Suddenly alarmed Ned blurted the first thought that came to mind. “By the blessed saints John, it isn’t your family! Not…not the sweats or the plague?” This last word came out as a strangled gasp. These days urgent letters in the night often presaged one or more sudden deaths in the family. Summer usually brought with it the first signs of pestilence, but as Ned had seen, the Sweats could sweep through a community at anytime. Worst still you could be fine in the morning, come down with a headache around midday and dead at sunset.

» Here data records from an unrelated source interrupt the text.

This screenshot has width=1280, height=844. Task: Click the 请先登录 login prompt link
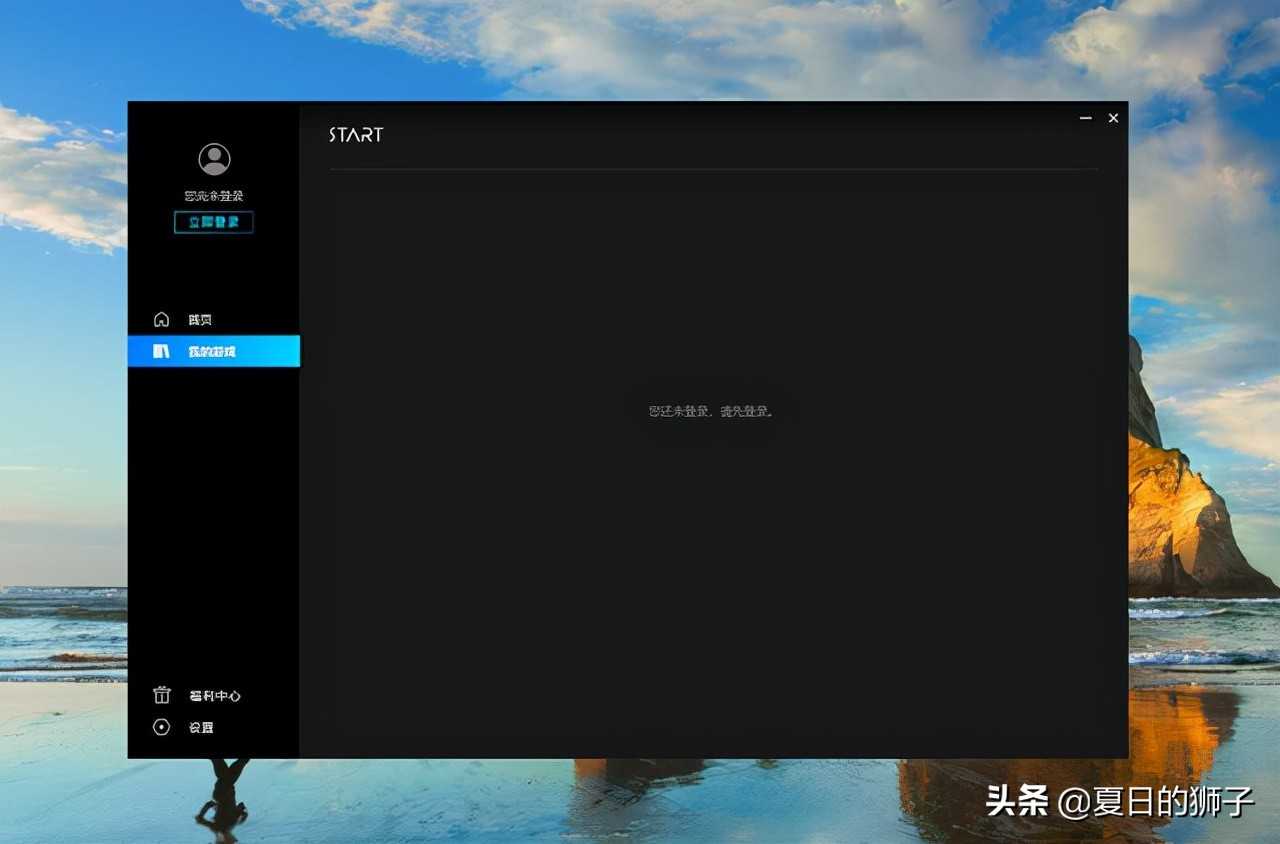[x=745, y=410]
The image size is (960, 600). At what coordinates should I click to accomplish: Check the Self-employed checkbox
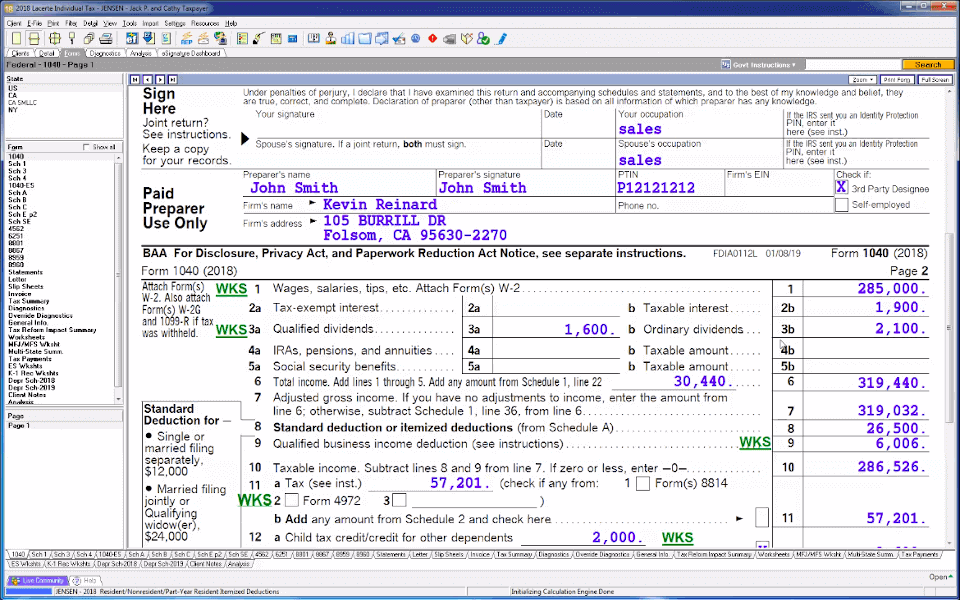841,205
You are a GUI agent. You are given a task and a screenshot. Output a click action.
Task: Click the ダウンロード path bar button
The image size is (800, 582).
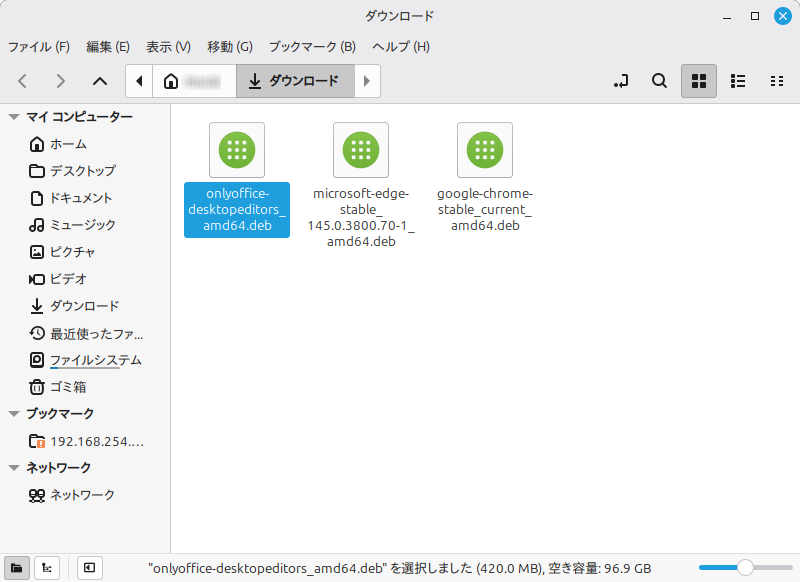tap(295, 81)
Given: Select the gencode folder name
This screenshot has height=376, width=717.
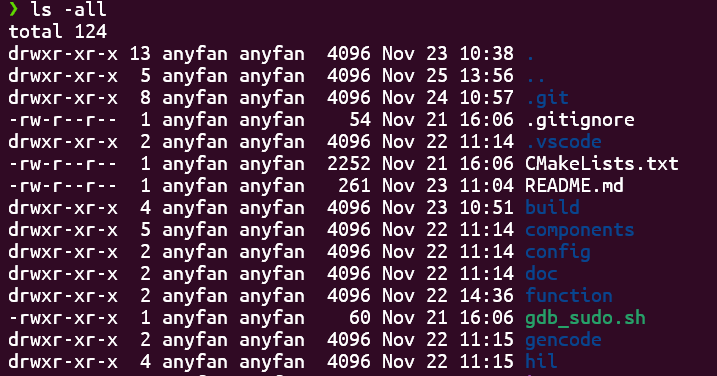Looking at the screenshot, I should [x=563, y=340].
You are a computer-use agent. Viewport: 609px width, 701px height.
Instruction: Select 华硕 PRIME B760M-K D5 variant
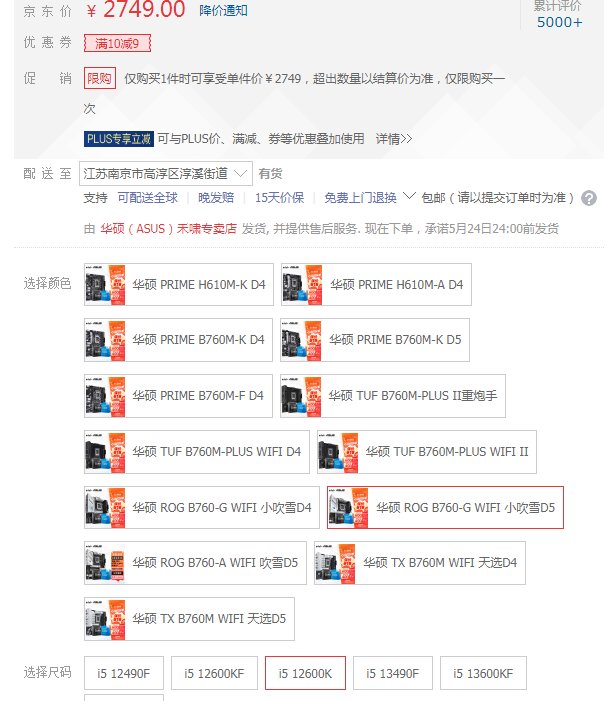375,340

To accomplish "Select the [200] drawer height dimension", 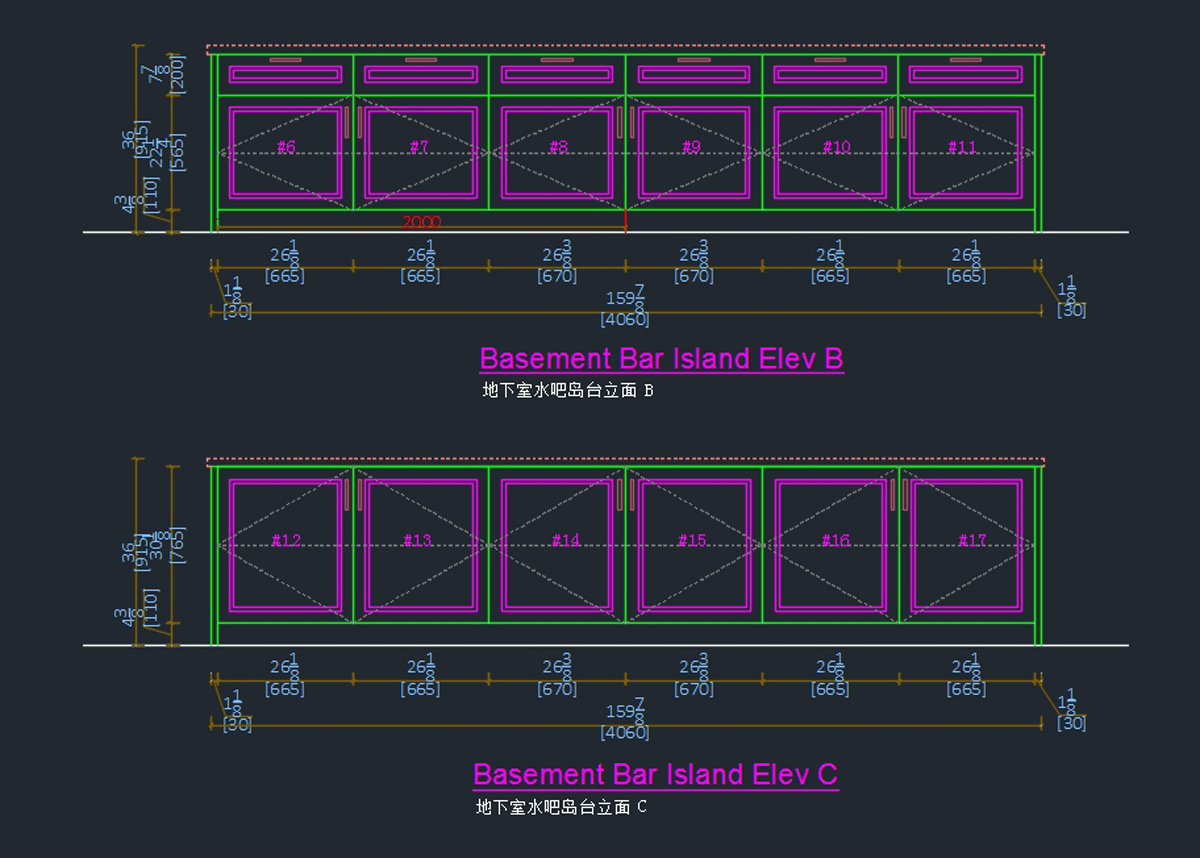I will [178, 73].
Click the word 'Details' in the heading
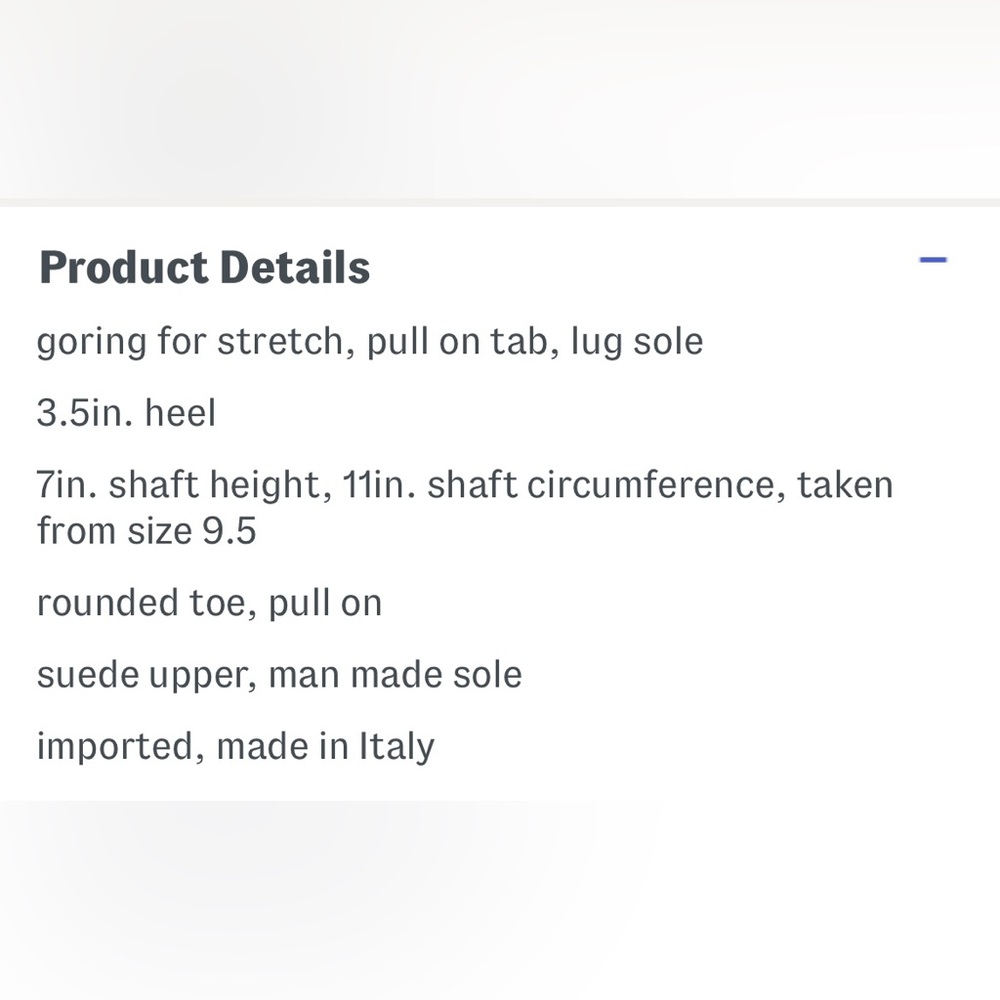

Reedman forced a wry smile but shook his head. “Hmm, what? No…no, it is to do with my family but not illness…unless one counts stupidity as a disrupter of good physick!”
Ah now that made sense. Stupidity begot so many fruitful problems for clerks and lawyers. Ned attempted what he hoped came across as an commiserating shrug at the foolishness of relatives. This was a tempting opportunity-a problem the respected Reedman couldn’t solve and he’d asked an esteemed friend with a growing reputation for aid. Hmm, why not help a fellow clerk? He’d solved the most complex problems and conundrums for Councillor Cromwell and Meg Black and how likely was it that whatever ailed Reedman was anywhere near as labyrinthine-or dangerous.
Ned’s silent display of understanding seemed to calm Reedman who after a few low muttered curses continued his explanation. “I’ve three brothers y’see. The oldest of us has a printing press over on Fleete Street with Pynson. That’s Robert. He’s a decent sort. Prints a lot of law manuals and texts plus the usual religious work like The Pylgrimage of Perfection by Bonde for Archbishop Fischer. I…I shouldn’t blame Robert. He does what he can and its hardly his fault, but by all the corrupted devils and monks, he should‘ve known!”
“Known what? What’s the problem John?”
“Tis that fool Richard!” Reedman snarled and again smote the wall, this time with fist clenched, clearly still angered by the recitation of family problems.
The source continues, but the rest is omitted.